From the sinking city of Venice to the mass bleaching of Australia’s Great Barrier Reef, climate change is drastically impacting some of the world’s most treasured heritage sites.
To date, over 1,000 bucket-list locations have earned a spot on UNESCO’s World Heritage list on account of their “outstanding universal value” to humanity.
But, if the world continues to warm – driven predominately by human activity through greenhouse gas emissions – many of these landmarks may lose some of those “outstanding” values or even cease to exist at all.
Perhaps the starkest example is Greenland’s impressive Ilulissat Icefjord, a World Heritage site where the Sermeq Kujalleq glacier is literally melting before our eyes, partly because of global warming.

The fjord is even marketed by the Government of Greenland as an opportunity to witness climate change in action, and a destination to see “before it’s too late.”

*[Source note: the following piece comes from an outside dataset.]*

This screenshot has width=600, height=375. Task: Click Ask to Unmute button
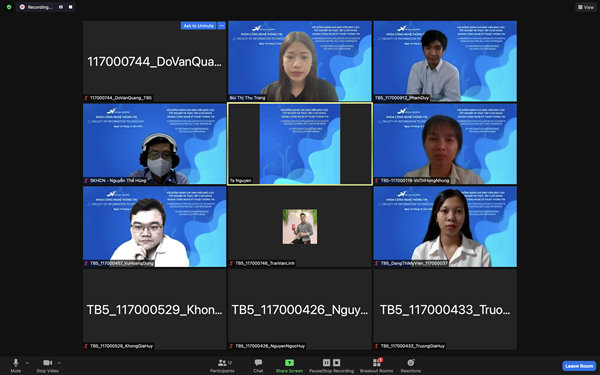coord(198,26)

“Virtually every World Heritage site has some level of threat from climate change,” said Adam Markham, deputy director of the Climate and Energy Program at the Union of Concerned Scientists, a science advocacy NGO based in the United States.
At some locations the threat is obvious and imminent.
Yellowstone National Park in the US, for example, is experiencing shorter winters with less snowfall, warmer rivers, shrinking lakes and wetlands, and longer fire seasons, according to a joint report by the United Nations Environment Programme, UNESCO and the Union of Concerned Scientists.

Scientists estimate that nearly half of the wetlands in the Greater Yellowstone Ecosystem could be lost, and more frequent fires will likely lead to its dense forest becoming a more open woodland, over time.
Elsewhere, El Nño events are warming waters around the Galápagos Islands off the coast of Ecuador and disrupting food supplies on which many Galápagos species rely.
Rising sea levels and higher waves during storms are threatening to topple the mysterious moai statues on remote Rapa Nui – also known as Easter Island – in the southeastern Pacific Ocean.